The significant items affecting our financial performance during 2009 are outlined below:
On June 10, 2009, SkyWest Airlines reached a mutual understanding with Midwest to terminate
the service SkyWest Airlines provided under the Midwest Services Agreement. As a result, SkyWest
Airlines removed its remaining 12 CRJ200s from Midwest service based on the following schedule: one
aircraft was removed in each of June 2009 and July 2009, three aircraft were removed in October 2009,
two aircraft were removed in November 2009, two aircraft were removed in December 2009 and the
last three aircraft were removed in January 2010. Additionally, SkyWest Airlines agreed to cancel an
unsecured note from Midwest in the amount of approximately $9.3 million in exchange for a
$4.0 million payment from Midwest. The $4.0 million payment was recorded as revenue by SkyWest
Airlines during the three months ended December 31, 2009.

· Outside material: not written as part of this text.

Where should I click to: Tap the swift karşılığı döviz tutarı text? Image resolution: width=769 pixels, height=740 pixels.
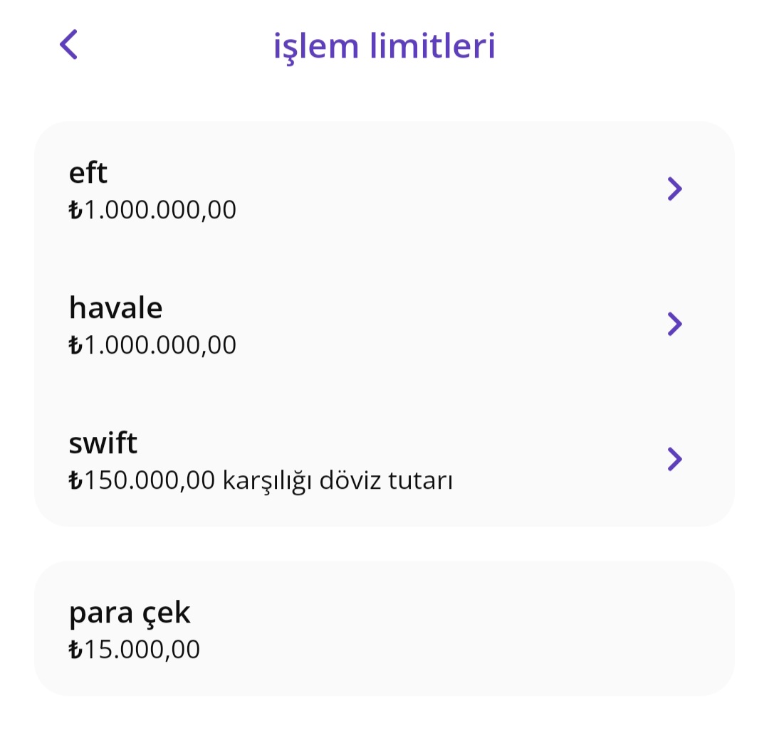[x=338, y=481]
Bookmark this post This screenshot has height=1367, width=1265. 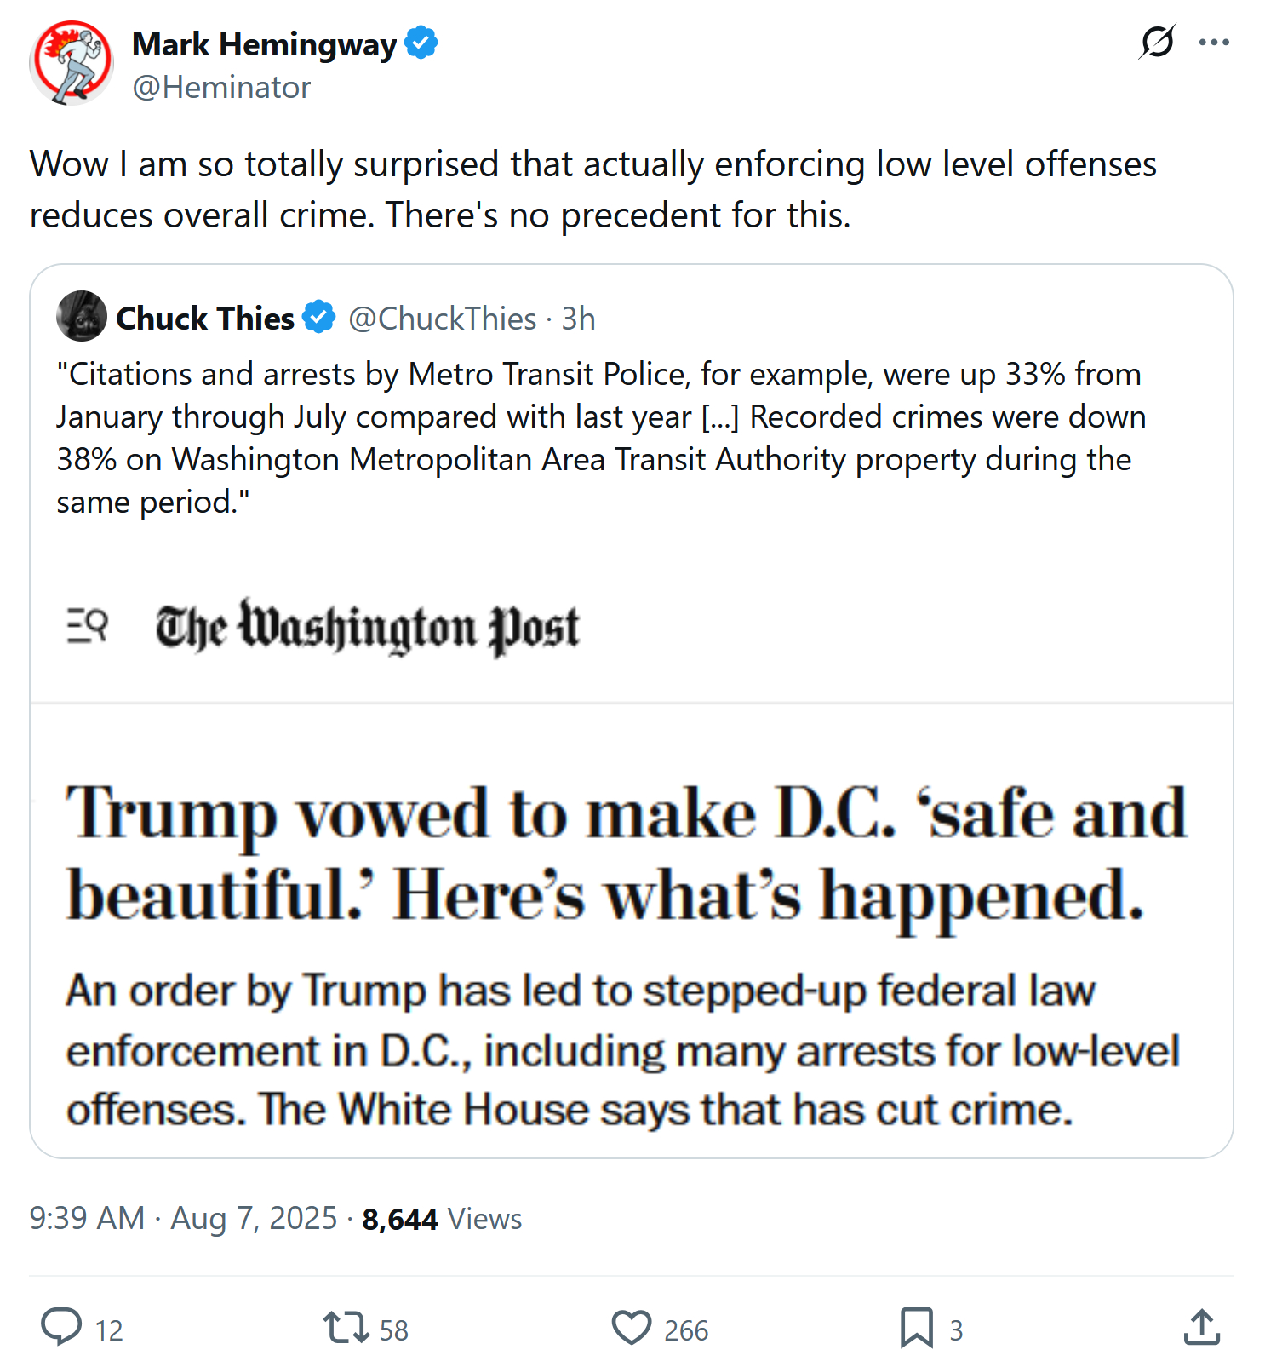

We review our investment securities on an ongoing basis for the presence of other-than-temporary-
impairment (‘‘OTTI’’) with formal reviews performed quarterly. OTTI losses on individual equity
investment securities are recognized as a realized loss through earnings when fair value is significantly
below cost, the decline in fair value has existed for an extended period of time, and recovery is not
expected in the near term. OTTI losses on individual perpetual preferred securities are recognized as a
realized loss through earnings when a decline in the cash flows has occurred or the rating of the
security has been downgraded below investment grade. As a result of an ongoing valuation review of
our investment securities portfolio, we recognized a pre-tax charge of approximately $7.1 million during
the year ended December 31, 2009 for certain investment securities deemed to have
other-than-temporary impairment.
On October 23, 2009, Delta sent letters to SkyWest Airlines and ASA requiring them to either
adjust the rates payable under their respective Delta Connection Agreements or accept termination of
those agreements, and notifying SkyWest Airlines and ASA of Delta’s estimate of the average rates to
be applied under the agreements. On October 28, 2009, SkyWest Airlines and ASA notified Delta of
their election to adjust the rates payable under the Delta Connection Agreements; however, they also
notified Delta of their disagreement with Delta’s estimated rates and their belief that the methodology
Delta used to calculate its estimated rates is inconsistent with the terms of the Delta Connection
Agreements. SkyWest Airlines and ASA continue to negotiate with Delta in an effort to determine an
appropriate methodology for calculating the average rates of the carriers within the Delta Connection
Program. Because SkyWest Airlines and ASA have not reached an agreement with Delta regarding the
final contractual rates to be established under the Delta Connection Agreements, the Company has
evaluated the dispute for calculating the average rate of the carriers within the Delta Connection
Program under the revenue recognition accounting guidance and recorded revenue under those
agreements based on management’s understanding of the applicable terms in the Delta Connection
Agreements and management’s best estimate of the revenue that will ultimately be realized upon
settlement of the contractual rates with Delta with respect to the year ended December 31, 2009.
ASA experienced significant weather related cancellations in its Atlanta hub during the three
months ended March 31, 2009. Additionally, on March 31, 2009, as a result of an internal audit, ASA
grounded 60 CRJ200 regional jet aircraft in order to perform engine safety inspections in accordance
with the manufacturer’s recommendations. ASA cancelled approximately 750 scheduled flights as a
result of the severe weather and aircraft grounding during the quarter. As a result, ASA experienced a
negative impact on revenues of approximately $7.6 million.